• For a given transfer function H, the Inverse Laplace Transform takes the output Y(s) and determines what X(s) it is in terms of (s).
• Consider a function F(s) , if there is a function f(t) that is continuous on $[0,\infty )$ and satisfies $\mathcal{L}\left\{f\right\}=F$ then we say that f(t) is the inverse Laplace transform of F(s) and employ the notation 
•  $f={\mathcal{L}}^{-1}\left\{F\right\}$
•  ${\mathcal{L}}^{-1}\left\{\frac{n!}{{(s-a)}^{n+1}}\right\}=e^{at}{t}^n,n=1,2,\dots$

The given function is $\frac{s+1}{s^2+2s+10}$.

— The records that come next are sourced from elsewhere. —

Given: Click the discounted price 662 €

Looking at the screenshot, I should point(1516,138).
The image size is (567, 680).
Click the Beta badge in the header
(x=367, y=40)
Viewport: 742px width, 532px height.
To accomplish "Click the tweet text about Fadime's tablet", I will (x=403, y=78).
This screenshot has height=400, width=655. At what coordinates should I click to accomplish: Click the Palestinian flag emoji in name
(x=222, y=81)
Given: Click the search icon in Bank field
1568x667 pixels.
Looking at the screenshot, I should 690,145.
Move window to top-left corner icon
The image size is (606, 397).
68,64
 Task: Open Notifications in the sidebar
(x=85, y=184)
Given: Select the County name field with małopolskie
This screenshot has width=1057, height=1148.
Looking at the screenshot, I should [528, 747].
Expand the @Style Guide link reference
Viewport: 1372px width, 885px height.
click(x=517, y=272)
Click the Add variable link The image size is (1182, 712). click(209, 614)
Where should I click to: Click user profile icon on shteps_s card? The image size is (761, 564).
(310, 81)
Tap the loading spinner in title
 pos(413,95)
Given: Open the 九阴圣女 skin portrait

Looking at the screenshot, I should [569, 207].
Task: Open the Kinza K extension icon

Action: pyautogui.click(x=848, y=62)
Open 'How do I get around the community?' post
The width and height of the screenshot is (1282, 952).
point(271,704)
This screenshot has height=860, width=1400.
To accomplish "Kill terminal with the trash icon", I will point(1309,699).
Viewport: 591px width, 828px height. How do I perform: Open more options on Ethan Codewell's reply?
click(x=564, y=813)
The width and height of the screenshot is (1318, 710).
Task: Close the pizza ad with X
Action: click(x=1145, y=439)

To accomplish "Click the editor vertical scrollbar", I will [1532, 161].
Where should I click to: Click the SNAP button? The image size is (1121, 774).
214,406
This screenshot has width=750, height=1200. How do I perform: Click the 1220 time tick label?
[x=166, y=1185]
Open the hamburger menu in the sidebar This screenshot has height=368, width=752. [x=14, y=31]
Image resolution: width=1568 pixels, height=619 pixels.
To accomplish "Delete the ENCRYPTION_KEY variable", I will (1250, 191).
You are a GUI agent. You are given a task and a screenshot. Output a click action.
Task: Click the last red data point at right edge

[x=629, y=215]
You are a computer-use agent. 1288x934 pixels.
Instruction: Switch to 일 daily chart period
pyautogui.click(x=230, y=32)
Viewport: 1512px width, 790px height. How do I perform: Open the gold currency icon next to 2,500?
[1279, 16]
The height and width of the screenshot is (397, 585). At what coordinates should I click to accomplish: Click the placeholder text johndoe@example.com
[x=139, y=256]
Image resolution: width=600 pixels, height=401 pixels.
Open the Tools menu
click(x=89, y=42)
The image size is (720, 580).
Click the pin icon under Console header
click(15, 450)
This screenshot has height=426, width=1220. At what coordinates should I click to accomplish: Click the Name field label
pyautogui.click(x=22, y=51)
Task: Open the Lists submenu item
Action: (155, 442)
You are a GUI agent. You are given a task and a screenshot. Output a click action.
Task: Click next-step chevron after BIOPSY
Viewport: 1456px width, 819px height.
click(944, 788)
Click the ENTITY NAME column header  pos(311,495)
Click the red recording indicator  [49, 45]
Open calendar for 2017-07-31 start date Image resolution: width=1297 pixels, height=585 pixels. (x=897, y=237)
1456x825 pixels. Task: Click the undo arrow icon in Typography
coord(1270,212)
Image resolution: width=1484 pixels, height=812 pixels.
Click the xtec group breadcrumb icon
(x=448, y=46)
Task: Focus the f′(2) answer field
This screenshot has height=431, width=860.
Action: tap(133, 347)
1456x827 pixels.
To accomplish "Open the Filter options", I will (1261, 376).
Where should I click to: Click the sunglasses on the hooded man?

Find the inverse laplace transform of $\frac{s+1}{s^2+2s+10}$using ${\mathcal{L}}^{-1}\left\{\frac{s-a}{{(s-a)}^2+{\left(b\right)}^2}\right\}=e^{at}\cos bt$ as:

$\begin{array}{rcl}{\mathcal{L}}^{-1}\left\{\frac{s+1}{{(s+1)}^2+{\left(3\right)}^2}\right\}& =& {\mathcal{L}}^{-1}\left\{\frac{s-(-1)}{\left[s-{(-1)}^2+{\left(3\right)}^2\right.}\right\}\\ & =& e^{-t}\cos 3t\end{array}$

Therefore, the inverse laplace transform of the given function is $e^{-t}\cos 3t$.